WHAT YOU NEED TO DO: Please output everything from the line containing "808x651 pixels. How" down to the end of the material as a Markdown table with the columns Row and Line, numbering each line and skipping blank ones. Leave the pictures out.

RECORDS SUPPLIED:
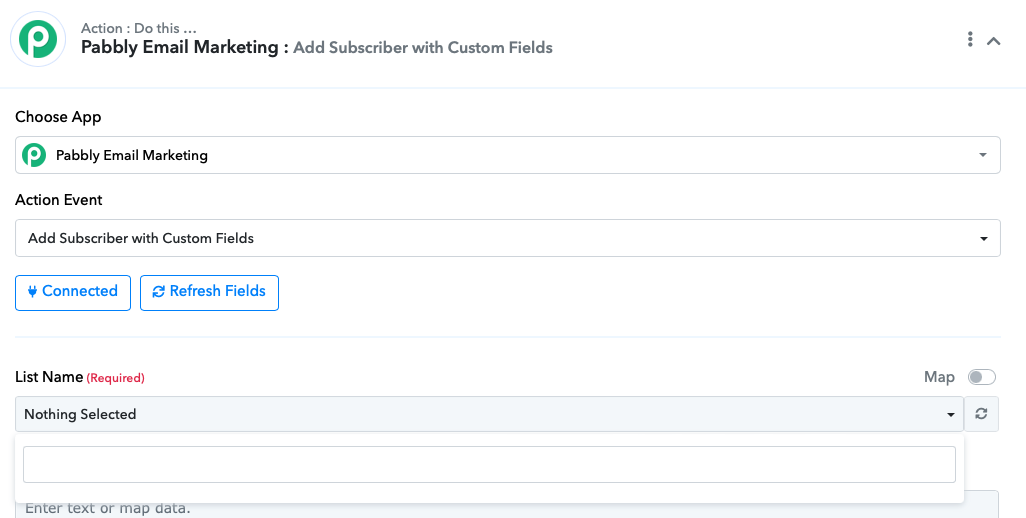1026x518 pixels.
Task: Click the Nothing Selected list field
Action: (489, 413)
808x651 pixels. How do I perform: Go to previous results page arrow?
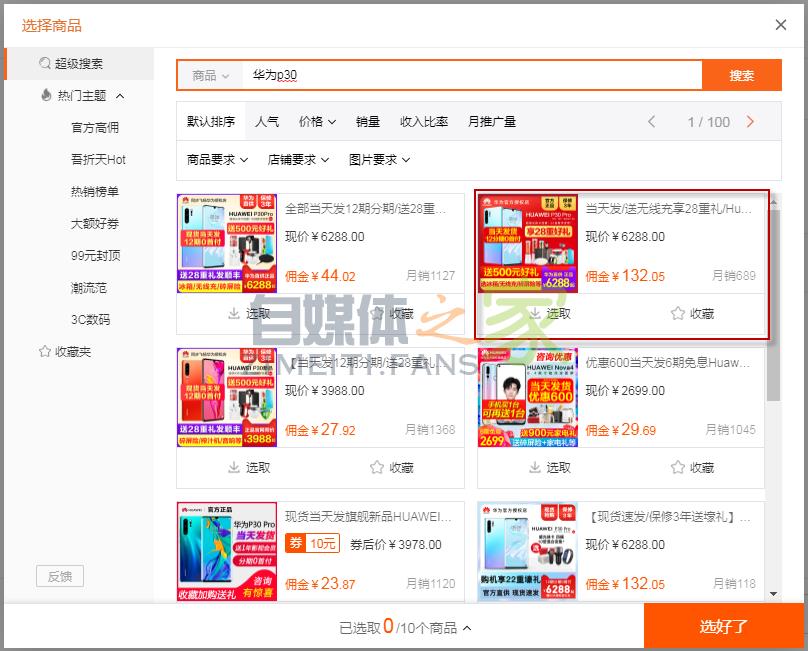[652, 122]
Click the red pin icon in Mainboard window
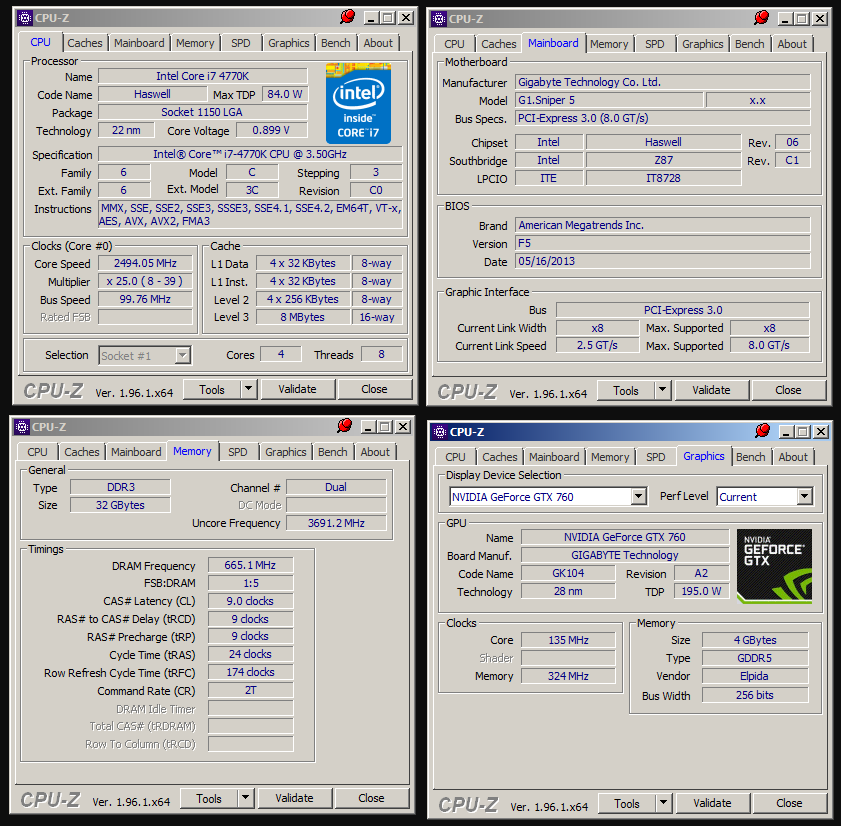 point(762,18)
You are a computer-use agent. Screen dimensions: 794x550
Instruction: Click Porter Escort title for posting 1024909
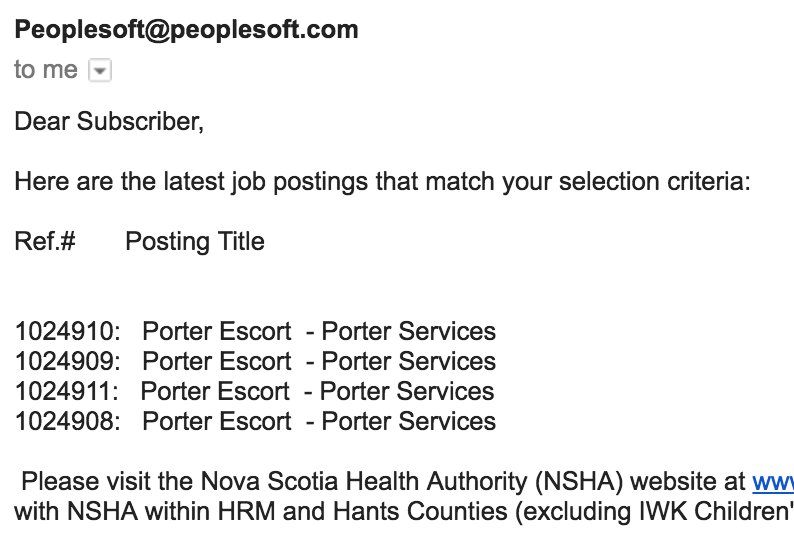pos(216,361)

SOLUTION TO THIS PROBLEM:
| Row | Line |
|---|---|
| 1 | 808x651 pixels. How do I perform: Go to previous results page arrow? |
| 2 | [652, 122] |
| 3 | Click the red pin icon in Mainboard window |
| 4 |  point(762,18) |
| 5 | You are a computer-use agent. Screen dimensions: 794x550 |
| 6 | Instruction: Click Porter Escort title for posting 1024909 |
| 7 | pos(216,361) |